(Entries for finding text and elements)
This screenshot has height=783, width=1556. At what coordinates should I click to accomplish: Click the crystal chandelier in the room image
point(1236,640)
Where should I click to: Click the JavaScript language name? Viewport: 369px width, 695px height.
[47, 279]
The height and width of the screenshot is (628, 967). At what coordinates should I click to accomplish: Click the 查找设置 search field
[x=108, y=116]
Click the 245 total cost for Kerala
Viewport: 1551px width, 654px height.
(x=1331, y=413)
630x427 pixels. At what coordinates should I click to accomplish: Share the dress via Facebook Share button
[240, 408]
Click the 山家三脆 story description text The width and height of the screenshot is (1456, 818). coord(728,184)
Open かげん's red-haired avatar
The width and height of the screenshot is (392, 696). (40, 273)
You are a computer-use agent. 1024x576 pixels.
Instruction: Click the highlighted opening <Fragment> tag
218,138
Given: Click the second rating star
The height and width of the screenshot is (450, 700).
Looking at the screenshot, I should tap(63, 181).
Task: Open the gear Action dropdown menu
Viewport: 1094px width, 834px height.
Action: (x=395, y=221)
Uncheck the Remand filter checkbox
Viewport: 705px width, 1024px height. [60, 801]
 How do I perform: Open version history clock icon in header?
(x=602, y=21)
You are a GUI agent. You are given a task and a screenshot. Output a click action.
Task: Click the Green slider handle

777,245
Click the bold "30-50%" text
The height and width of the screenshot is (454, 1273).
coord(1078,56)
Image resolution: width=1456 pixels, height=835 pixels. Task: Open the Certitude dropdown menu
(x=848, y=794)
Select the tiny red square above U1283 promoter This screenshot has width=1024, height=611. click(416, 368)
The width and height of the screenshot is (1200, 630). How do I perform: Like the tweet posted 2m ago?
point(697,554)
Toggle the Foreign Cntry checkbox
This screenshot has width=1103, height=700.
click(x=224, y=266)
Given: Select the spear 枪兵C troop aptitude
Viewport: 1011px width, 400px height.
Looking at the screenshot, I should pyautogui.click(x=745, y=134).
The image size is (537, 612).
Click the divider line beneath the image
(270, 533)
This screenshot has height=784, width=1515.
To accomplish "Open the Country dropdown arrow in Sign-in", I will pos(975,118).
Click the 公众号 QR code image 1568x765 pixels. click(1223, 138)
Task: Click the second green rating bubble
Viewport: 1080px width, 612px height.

Exercise instructions: Return each line of the material above that contains the string "menu", with case counting toward a match.

Finished answer:
Task: Open the gear Action dropdown menu
Image resolution: width=1456 pixels, height=835 pixels. Task: Open the Certitude dropdown menu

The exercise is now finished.